On April the 26th, 1823, it was ordered by the magistrates at Quarter
Sessions that "L100 from the Town and Police Fund, together with
one-fourth of the Statute Labour within the Town, be appropriated to
flagging the sidewalks of King Street, commencing from the corner of
Church Street and proceeding east to the limits of the Town, and that
both sides of the street do proceed at the same time." One hundred
pounds would not go very far in such an undertaking. We do not think the
sidewalks of the primitive King Street were ever paved throughout their
whole length with stone.
After Jordan's came Dr. Widmer's surgery, associated with many a pain
and ache in the minds of the early people of York, and scene of the
performance upon their persons of many a delicate, and daring, and
successful remedial experiment. Nearly opposite was property
appertaining to Dr. Stoyell, an immigrant, non-practising medical man
from the United States, with Republican proclivities as it used to be
thought, who, previous to his purchasing here, conducted, as has been
already implied, an inn at Mrs. Lumsden's corner. (The house on the
other side of Ontario Street, westward, was Hayes' Boarding House,
noticeable simply as being in session-time, like Jordan's, the temporary
abode of many Members of Parliament.)
After Dr. Widmer's, towards the termination of King Street, on the south
side, was Mr. Small's, originally one of the usual low-looking domiciles
of the country, with central portion and two gable wings, somewhat after
the fashion of many an old country manor-house in England.
The material of Mr. Small's dwelling was hewn timber. It was one of the
earliest domestic erections in York. When re-constructed at a subsequent
period, Mr. Charles Small preserved, in the enlarged and elevated
building, now known as Berkeley House, the shape and even a portion of
the inner substance of the original structure.

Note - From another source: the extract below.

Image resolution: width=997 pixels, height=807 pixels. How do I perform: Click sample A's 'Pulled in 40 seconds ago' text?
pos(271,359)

We have before us a curious plan (undated but old) of the piece of
ground originally occupied and enclosed by Mr. Small, as a yard and
garden round his primitive homestead: occupied and enclosed, as it would
seem, before any building lots were set off by authority on the
Government reserve or common here. The plan referred to is entitled "A
sketch showing the land occupied by John Small, Esq., upon the Reserve
appropriated for the Government House at York by His Excellency Lt. Gov.
Simcoe." An irregular oblong, coloured red, is bounded on the north side
by King Street, and is lettered within--"Mr. Small's Improvements."

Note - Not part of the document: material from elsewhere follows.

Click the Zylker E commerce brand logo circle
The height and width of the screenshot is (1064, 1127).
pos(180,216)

Round the irregular piece thus shewn, lines are drawn enclosing
additional space, and bringing the whole into the shape of a
parallelogram: the parts outside the irregularly shaped red portion, are
colored yellow: and on the yellow, the memorandum appears--"This added
would make an Acre." The block thus brought into shapely form is about
one-half of the piece of ground that at present appertains to Berkeley
The plan before us also incidentally shows where the Town of York was
supposed to terminate:--an inscription--"Front Line of the Town"--runs
along the following route: up what is now the lane through Dr. Widmer's
property: and then, at a right angle eastward along what is now the
north boundary of King Street opposite the block which it was necessary
to get into shape round Mr. Small's first "Improvements." King Street
proper, in this plan, terminates at "Ontario Street:" from the eastern
limit of Ontario Street, the continuation of the highway is marked "Road
to Quebec,"--with an arrow shewing the direction in which the traveller
must keep his horse's head, if he would reach that ancient city.--The
arrow at the end of the inscription just given points slightly upwards,
indicating the fact that the said "Road to Quebec" trends slightly to
the north after leaving Mr. Small's clearing.